BEDROHUNGEN IM LANDESINNEREN
Der Status der Kategorie 5 – wenn anhaltende Winde mindestens 157 mph oder 253 km/h erreichen – ist ziemlich selten. Nur etwa 4,5% der benannten Stürme im Atlantik haben sich in den letzten zehn Jahren zu einem Hurrikan der Kategorie 5 entwickelt, sagte Brian McNoldy, Wissenschaftler und Hurrikanforscher an der University of Miami.
Intensivere schwere Hurrikane bedrohen auch Gemeinden weiter im Landesinneren, da die Monsterstürme so kraftvoll werden können, dass sie als gefährliche Hurrikane über größere Landstrecken hinweg erhalten bleiben.
“Ich denke, das ist eine Geschichte, die etwas unterbelichtet ist”, sagte Shepherd. “Wenn diese Stürme mit großer Kraft an Land kommen, bewegen sie sich in einigen Fällen schnell genug, dass sie auch weit im Landesinneren noch Hurrikane sind.”
Hurrikan Idalia war das jüngste Beispiel, als er im September im Florida Panhandle an Land ging und ein Hurrikan blieb, als er in Südgeorgien eintrat.
Dann traf er auf die georgische Stadt Valdosta mehr als 70 Meilen (116 Kilometer) entfernt von seinem Landfall.

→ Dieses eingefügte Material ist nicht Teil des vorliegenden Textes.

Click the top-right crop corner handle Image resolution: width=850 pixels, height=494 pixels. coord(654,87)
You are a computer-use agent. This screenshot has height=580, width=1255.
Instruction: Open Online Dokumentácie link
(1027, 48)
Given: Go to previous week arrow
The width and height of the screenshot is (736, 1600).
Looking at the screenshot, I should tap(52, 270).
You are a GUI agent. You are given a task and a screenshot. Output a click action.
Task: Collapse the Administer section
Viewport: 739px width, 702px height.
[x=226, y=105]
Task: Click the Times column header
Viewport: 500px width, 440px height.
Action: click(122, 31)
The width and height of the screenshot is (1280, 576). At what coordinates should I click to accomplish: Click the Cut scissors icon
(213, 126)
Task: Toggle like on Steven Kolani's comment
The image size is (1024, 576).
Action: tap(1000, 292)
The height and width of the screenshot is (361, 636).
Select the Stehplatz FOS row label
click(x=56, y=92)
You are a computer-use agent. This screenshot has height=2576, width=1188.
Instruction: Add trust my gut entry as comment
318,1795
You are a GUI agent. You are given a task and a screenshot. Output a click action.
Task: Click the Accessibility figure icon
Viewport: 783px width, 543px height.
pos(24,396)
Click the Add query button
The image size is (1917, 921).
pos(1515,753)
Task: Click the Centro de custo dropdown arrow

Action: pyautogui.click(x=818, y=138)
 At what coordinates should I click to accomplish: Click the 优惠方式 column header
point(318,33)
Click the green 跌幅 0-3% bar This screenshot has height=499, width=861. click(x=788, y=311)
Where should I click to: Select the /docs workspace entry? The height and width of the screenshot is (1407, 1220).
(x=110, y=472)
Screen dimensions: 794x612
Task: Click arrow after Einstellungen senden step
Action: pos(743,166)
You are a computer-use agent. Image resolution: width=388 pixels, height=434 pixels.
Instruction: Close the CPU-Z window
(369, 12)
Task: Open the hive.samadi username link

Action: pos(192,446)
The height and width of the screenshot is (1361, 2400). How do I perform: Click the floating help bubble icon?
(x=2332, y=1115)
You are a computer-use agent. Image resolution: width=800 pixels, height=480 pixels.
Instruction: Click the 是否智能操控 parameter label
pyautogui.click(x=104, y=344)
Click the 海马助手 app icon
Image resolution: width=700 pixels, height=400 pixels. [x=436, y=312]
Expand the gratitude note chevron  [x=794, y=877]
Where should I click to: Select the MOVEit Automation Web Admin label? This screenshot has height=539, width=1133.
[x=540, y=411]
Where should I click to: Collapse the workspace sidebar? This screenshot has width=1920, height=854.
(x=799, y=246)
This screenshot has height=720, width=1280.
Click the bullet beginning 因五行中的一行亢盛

Mindestens 80 Häuser im Raum Valdosta wurden zerstört und Hunderte weitere beschädigt.
Im Jahr 2018 hinterließ Hurrikan Michael eine ähnliche Spur der Zerstörung im Landesinneren, als er Baumwollfelder und Pecannussbäume zerstörte und in Südgeorgien weit verbreitete Schäden verursachte. RISIKEN FÜR NEUENGLAND
Auch wenn es noch zu früh ist, um zu wissen, wie nah Lee der US-Ostküste kommen könnte, beobachten die Neuengländer den Sturm aufmerksam, da einige Modelle eine gefährliche Annäherung an Neuengland – insbesondere Maine – vorhersagen. Es sind 69 Jahre vergangen, seit ein schwerer Hurrikan in Neuengland an Land ging, sagte McNoldy.
Am 8. September 1869 traf ein Hurrikan der Kategorie 3, bekannt als “der Septembersturm von 1869”, auf Rhode Island, wie der National Weather Service in Boston am Freitag feststellte. Der Sturm kappte alle Telegrafenleitungen zwischen Boston und New York und kenterte eine Schonert, wobei 11 Besatzungsmitglieder ums Leben kamen.
“Wenn Lee tatsächlich in Neuengland an Land geht, besteht kein Zweifel, dass der Sturmflut ein großes Problem darstellen würde”, sagte er.
MONSTERWELLEN
Während Lee den Ozean aufwühlt, während er sich der Ostküste der USA nähert, könnte er an der gesamten Ostküste hohe See und Strömungsrückläufe mit sich bringen.
“Was wir von Lee sehen werden – und wir sind sehr zuversichtlich – ist, dass es eine große Wellenproduktion sein wird”, sagte Mike Brennan, Direktor des National Hurricane Center, bei einem Briefing am Freitag.
“Am Freitagmorgen analysierten wir die höchste signifikante Wellenhöhe in Lee zwischen 45 und 50 Fuß, und die höchsten Wellen könnten sogar doppelt so hoch sein”, sagte Brennan. “Wir könnten also Wellen von 80, 90 Fuß im Zusammenhang mit Lee sehen.”
Emanuel verfolgte den Sturm am Wochenende in New Harbor, Maine. Da es so lange her ist, dass es eine Art Hurrikanwarnung in Neuengland gab, könnten einige Bewohner sorglos sein und denken, dass Hurrikane ein Problem von Florida oder Louisiana sind, sagte er.
“Man macht sich Sorgen, ob sie es ernst nehmen werden, wenn es soweit ist”, sagte er.
Etwas zum Beobachten
Meteorologen werden in den kommenden Tagen eine mögliche Interaktion zwischen Lee und dem neu gebildeten Tropischen Sturm Margot beobachten, der nächste Woche voraussichtlich zu einem Hurrikan wird.
Es ist möglich, dass Margot Lees Pfad verändern könnte, obwohl es noch zu früh ist, um zu wissen, ob das passieren wird, sagen Experten.
Margot liegt weit östlich von Lee, aber wenn Margot sich verstärkt, könnte sie die Wettersysteme in der Region beeinflussen, die Hurrikane steuern.
Ein Phänomen namens Fujiwhara-Effekt kann auftreten, wenn sich zwei tropische Stürme umeinander drehen, aber das bedeutet nicht, dass sie das in diesem Fall tun werden, sagte Emanuel. Wenn es passiert, könnten sich die beiden Stürme im Atlantik gegenseitig herumschieben, was ihre Pfade verändern könnte.